In the second week, participants engaged in a number of discussion on the application of the Apartheid framework on Palestine, the State of Palestine’s efforts for insuring accountability for crimes committed against the Palestinian people presented by Assistant Minister for Multilateral affairs Ambassador Ammar Hijazi of MoFA, a virtual field visit on Jerusalem presented by Grassroots Al Quds, Queer realities in Palestine and the status of Palestinian women living under occupation. The second week also included presentations on the Palestinian Nakba, the historic depopulation of Palestinian villages presented by Omar Al Ghubari from Zochrot, and the rights of the Palestinian citizens of Israel presented by Mohammad Zeidan from Nazareth, a virtual field visit to Hebron conducted by Al-Haq’s field researcher in Hebron. They also took part in several discussions on shrinking space and the challenges faced by human rights groups in the context of work under occupation and third state responsibilities in international law towards the Palestinian people and the constant denial of the right to self-determination by the Israeli occupying power.
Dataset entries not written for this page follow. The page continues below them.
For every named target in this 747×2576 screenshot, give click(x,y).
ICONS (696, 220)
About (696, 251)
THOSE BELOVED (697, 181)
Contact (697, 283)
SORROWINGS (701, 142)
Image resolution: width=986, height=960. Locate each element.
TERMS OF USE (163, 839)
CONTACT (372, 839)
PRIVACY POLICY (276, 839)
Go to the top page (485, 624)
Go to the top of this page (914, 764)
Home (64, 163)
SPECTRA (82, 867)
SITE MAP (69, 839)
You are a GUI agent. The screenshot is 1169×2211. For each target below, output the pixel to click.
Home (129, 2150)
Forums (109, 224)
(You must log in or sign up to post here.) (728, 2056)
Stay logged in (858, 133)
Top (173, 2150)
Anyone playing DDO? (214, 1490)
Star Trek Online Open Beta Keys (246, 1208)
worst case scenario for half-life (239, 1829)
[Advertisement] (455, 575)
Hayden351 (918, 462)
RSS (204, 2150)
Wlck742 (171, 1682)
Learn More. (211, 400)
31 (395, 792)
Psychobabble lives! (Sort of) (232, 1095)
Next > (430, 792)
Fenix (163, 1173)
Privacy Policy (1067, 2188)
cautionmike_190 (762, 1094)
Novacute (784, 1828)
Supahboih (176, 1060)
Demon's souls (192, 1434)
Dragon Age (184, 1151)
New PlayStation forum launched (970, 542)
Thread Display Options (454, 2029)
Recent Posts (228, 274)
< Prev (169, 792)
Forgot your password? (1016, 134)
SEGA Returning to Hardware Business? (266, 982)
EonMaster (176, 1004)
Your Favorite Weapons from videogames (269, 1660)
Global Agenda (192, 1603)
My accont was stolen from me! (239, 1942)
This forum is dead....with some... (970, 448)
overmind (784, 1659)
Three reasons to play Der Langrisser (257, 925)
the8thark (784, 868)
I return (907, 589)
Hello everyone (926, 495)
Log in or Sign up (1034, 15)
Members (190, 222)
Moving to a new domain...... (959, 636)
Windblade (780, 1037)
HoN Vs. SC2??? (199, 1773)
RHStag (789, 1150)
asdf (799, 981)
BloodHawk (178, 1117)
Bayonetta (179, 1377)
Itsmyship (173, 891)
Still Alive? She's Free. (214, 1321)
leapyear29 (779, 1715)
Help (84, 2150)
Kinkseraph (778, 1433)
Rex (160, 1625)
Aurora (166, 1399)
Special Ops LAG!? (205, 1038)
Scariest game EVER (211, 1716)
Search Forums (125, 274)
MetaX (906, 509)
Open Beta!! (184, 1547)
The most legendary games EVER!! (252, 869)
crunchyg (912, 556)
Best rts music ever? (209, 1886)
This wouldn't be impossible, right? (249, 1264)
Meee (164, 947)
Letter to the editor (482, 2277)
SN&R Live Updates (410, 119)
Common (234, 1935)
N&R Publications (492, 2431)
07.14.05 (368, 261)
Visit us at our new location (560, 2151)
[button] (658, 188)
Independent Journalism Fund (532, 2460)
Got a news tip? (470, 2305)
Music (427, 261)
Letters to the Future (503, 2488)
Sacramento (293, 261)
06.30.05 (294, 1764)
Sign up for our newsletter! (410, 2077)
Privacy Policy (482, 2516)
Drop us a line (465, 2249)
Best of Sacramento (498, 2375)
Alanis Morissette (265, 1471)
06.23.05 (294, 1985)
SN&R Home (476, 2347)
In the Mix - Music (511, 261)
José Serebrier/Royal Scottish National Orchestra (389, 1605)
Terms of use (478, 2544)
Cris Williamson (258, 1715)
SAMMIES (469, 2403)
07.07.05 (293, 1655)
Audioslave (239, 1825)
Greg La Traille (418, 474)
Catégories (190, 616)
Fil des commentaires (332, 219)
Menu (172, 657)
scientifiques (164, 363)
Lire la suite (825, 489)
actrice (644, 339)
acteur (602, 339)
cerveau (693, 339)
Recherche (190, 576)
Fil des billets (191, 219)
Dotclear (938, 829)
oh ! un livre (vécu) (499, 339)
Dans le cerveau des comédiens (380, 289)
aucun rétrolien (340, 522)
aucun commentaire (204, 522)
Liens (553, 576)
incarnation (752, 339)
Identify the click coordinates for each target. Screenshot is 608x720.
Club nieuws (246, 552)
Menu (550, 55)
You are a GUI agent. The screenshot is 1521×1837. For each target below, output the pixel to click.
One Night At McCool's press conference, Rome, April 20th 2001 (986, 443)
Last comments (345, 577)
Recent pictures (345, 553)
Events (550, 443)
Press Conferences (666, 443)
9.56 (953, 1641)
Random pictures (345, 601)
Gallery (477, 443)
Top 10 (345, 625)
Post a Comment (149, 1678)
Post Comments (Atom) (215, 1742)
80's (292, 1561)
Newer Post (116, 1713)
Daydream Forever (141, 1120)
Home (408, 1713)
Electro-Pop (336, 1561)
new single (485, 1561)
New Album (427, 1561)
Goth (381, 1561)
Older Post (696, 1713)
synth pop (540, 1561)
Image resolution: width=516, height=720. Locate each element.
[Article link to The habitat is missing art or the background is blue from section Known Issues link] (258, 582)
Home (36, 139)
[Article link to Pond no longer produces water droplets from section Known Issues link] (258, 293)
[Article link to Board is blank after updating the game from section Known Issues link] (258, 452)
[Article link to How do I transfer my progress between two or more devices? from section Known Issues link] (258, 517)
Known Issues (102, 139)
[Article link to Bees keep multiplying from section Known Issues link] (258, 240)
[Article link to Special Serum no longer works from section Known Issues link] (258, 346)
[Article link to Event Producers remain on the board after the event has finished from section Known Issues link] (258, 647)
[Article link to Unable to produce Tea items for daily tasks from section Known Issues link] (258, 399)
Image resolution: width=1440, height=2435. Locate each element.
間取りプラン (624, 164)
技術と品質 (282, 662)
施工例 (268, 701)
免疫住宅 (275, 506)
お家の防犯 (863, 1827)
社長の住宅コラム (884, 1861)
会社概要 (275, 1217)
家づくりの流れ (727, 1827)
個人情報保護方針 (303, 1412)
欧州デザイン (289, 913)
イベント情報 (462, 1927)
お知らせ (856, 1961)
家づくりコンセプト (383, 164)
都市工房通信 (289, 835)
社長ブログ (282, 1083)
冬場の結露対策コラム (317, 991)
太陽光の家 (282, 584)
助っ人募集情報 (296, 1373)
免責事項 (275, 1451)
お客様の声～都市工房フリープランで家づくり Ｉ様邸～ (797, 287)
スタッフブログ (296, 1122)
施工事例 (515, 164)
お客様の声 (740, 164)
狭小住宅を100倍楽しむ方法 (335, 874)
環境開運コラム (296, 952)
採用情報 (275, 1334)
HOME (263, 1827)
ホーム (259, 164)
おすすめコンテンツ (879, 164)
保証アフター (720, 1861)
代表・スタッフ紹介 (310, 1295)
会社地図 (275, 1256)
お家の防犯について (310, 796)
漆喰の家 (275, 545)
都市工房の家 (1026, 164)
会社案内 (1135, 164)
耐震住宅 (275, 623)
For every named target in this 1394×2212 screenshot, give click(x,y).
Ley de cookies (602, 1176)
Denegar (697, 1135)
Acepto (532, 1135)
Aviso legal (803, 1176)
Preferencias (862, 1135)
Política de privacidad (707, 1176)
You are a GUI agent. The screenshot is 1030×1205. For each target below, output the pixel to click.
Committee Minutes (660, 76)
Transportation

Participants in the course found the program to be of great benefit, especially for Internationals interested in doing advocacy on Palestine. In particular, they enjoyed the diversity of themes covered in the program and the level of organization and structure put into the program. They also shared their interest in visiting Palestine and further expanding their cooperation with human rights groups and organizations working on the Palestinian struggle for freedom in challenging Israel’s colonial policies and developments in the region.